Express everything from the line containing "The height and width of the screenshot is (754, 1049)." down to the line containing "Action: 349,254" as a Markdown table with the columns Row and Line, skipping blank lines and leaving out the pictures.

Material for this exercise:
[BEGIN]
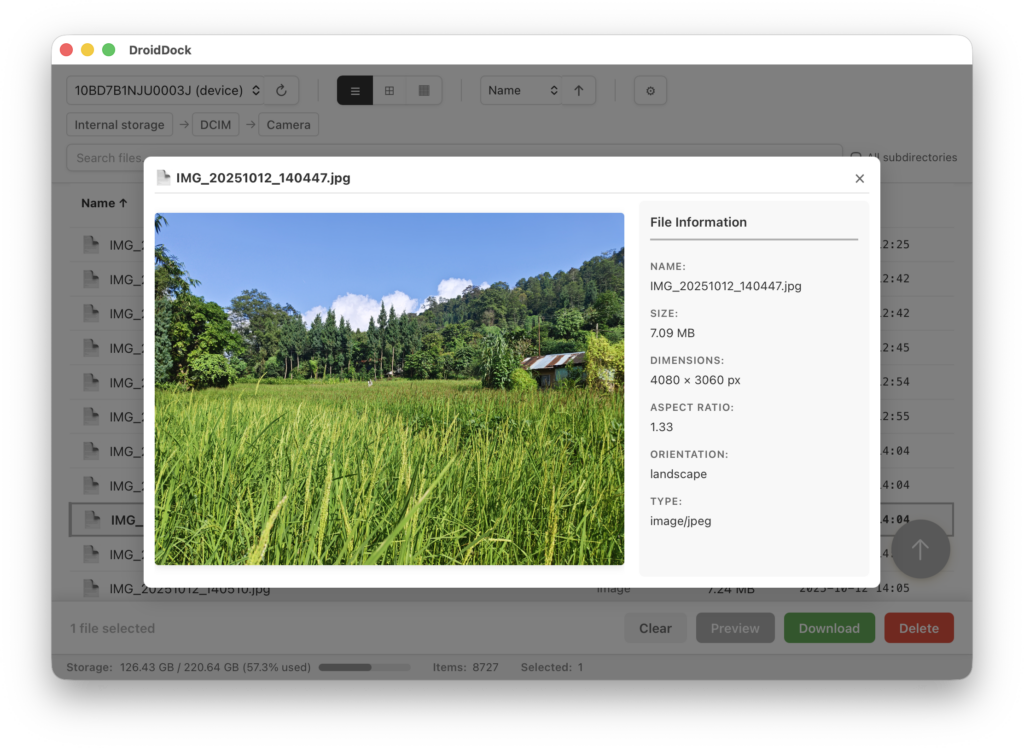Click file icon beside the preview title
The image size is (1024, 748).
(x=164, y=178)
[END]
[BEGIN]
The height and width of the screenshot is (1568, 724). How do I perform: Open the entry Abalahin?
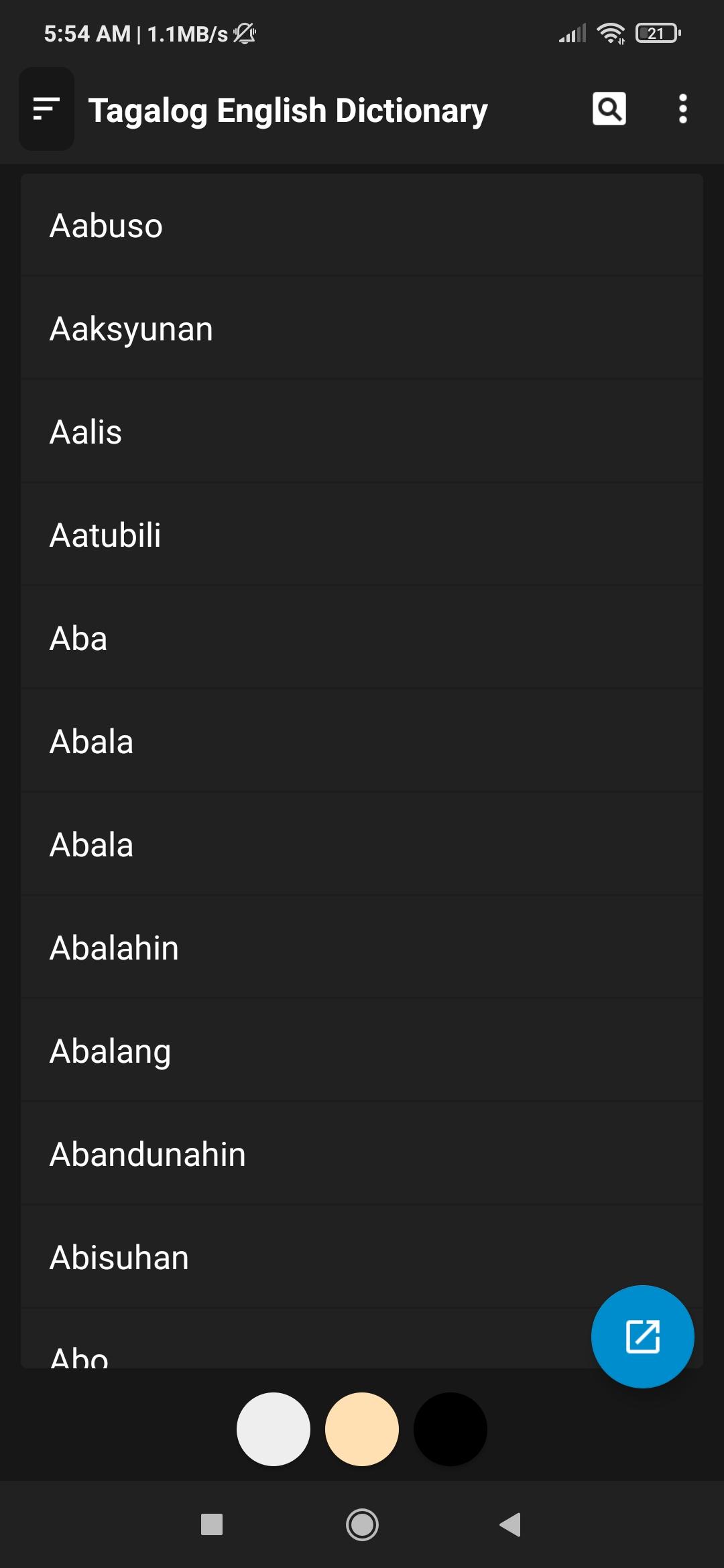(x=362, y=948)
[END]
[BEGIN]
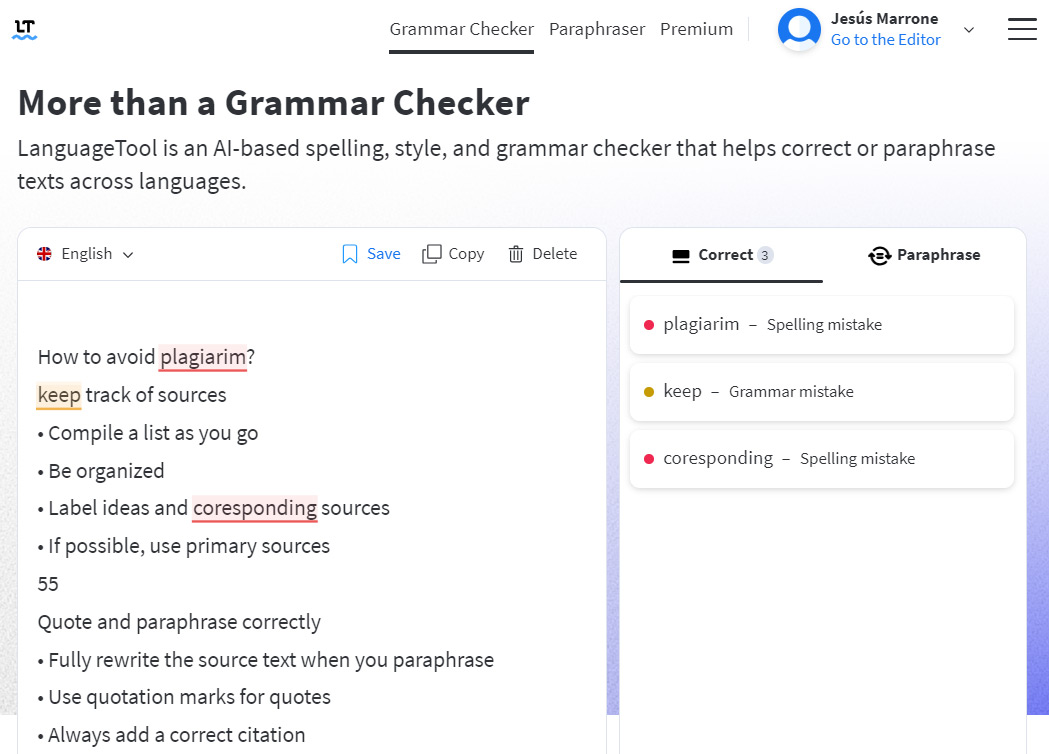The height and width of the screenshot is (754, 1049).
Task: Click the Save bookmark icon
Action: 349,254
[END]
Solution to the problem:
| Row | Line |
|---|---|
| 1 | The height and width of the screenshot is (754, 1049). |
| 2 | Task: Click the Save bookmark icon |
| 3 | Action: 349,254 |